▶ _Work request_: Pictures excluded, set down exactly the lines from the one containing "The height and" through the final line of the material, and only those.

######

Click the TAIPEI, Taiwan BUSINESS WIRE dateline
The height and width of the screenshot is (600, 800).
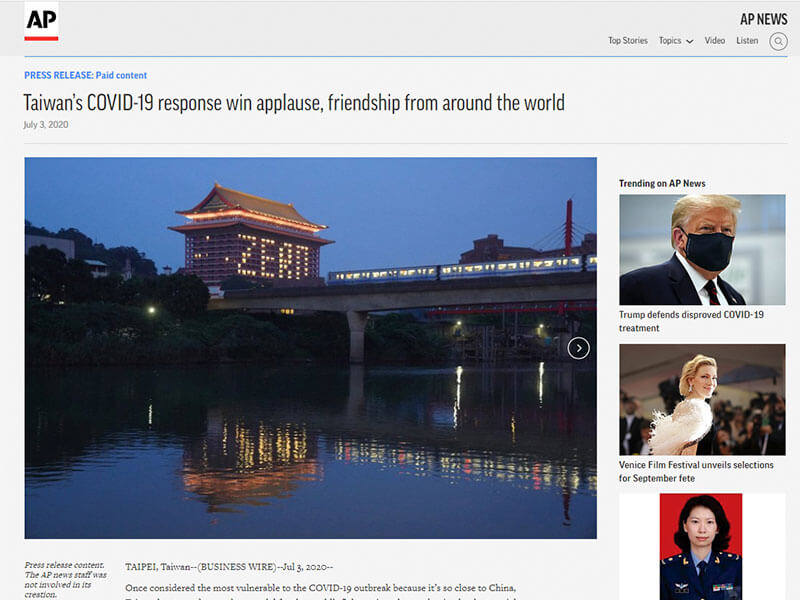(236, 567)
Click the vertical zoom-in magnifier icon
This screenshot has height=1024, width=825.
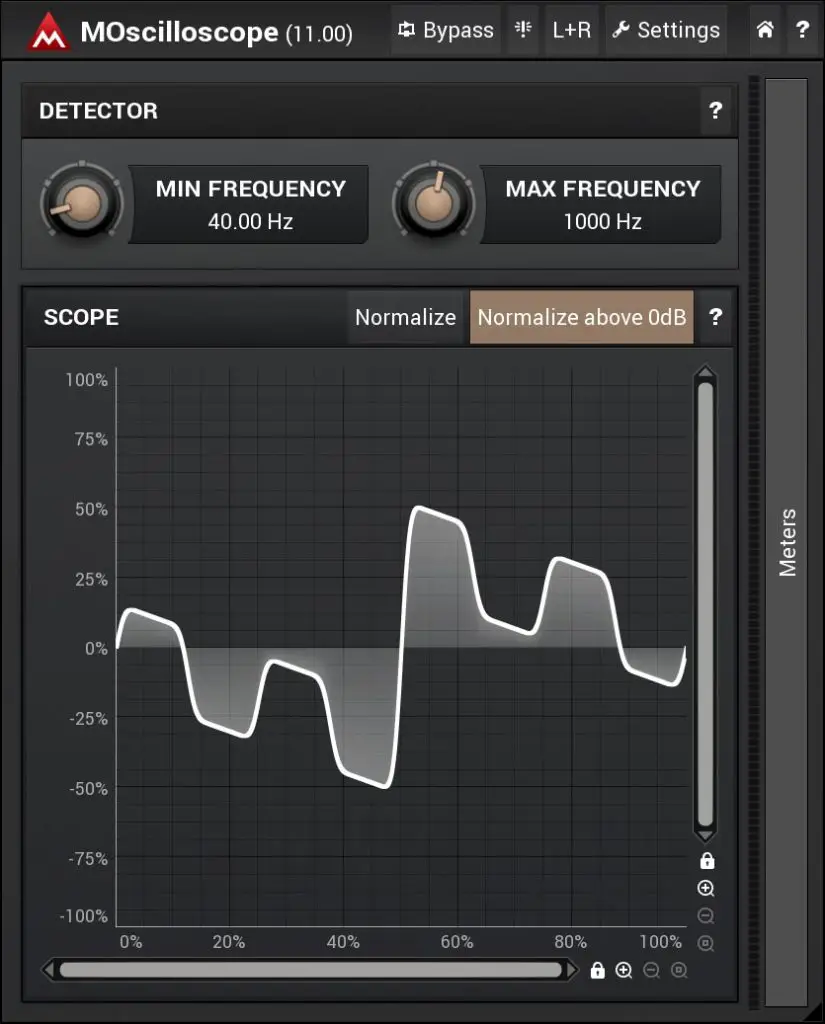click(x=706, y=888)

######

▶ _Output for this task_:
The height and width of the screenshot is (600, 800).
(236, 567)
Click the vertical zoom-in magnifier icon
This screenshot has height=1024, width=825.
click(x=706, y=888)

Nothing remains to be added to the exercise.